Problem to work on - Go line by line through the data below and count those with the string "District". Give the number only.

The data -
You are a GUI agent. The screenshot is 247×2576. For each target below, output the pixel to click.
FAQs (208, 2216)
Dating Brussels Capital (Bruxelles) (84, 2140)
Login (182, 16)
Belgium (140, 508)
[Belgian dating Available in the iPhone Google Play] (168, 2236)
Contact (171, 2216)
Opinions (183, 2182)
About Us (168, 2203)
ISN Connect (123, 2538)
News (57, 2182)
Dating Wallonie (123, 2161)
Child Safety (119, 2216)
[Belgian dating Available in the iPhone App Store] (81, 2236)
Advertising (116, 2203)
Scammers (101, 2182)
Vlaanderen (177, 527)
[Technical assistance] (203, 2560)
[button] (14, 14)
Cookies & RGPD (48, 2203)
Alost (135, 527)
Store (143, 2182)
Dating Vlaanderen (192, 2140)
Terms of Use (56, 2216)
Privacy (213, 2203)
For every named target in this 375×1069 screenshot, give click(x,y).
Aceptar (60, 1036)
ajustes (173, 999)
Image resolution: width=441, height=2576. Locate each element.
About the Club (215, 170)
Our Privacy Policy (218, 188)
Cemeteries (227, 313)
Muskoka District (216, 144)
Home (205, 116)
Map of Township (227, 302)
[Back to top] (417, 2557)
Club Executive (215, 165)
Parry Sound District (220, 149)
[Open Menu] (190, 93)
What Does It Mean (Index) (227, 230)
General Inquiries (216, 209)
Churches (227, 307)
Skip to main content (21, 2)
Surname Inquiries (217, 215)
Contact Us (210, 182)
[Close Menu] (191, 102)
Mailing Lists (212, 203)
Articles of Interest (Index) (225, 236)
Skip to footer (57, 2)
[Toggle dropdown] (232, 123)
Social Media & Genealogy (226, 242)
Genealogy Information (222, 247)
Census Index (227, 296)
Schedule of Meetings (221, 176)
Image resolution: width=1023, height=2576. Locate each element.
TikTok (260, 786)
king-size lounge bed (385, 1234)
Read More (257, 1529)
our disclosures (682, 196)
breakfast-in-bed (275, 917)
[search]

Exercise output - 2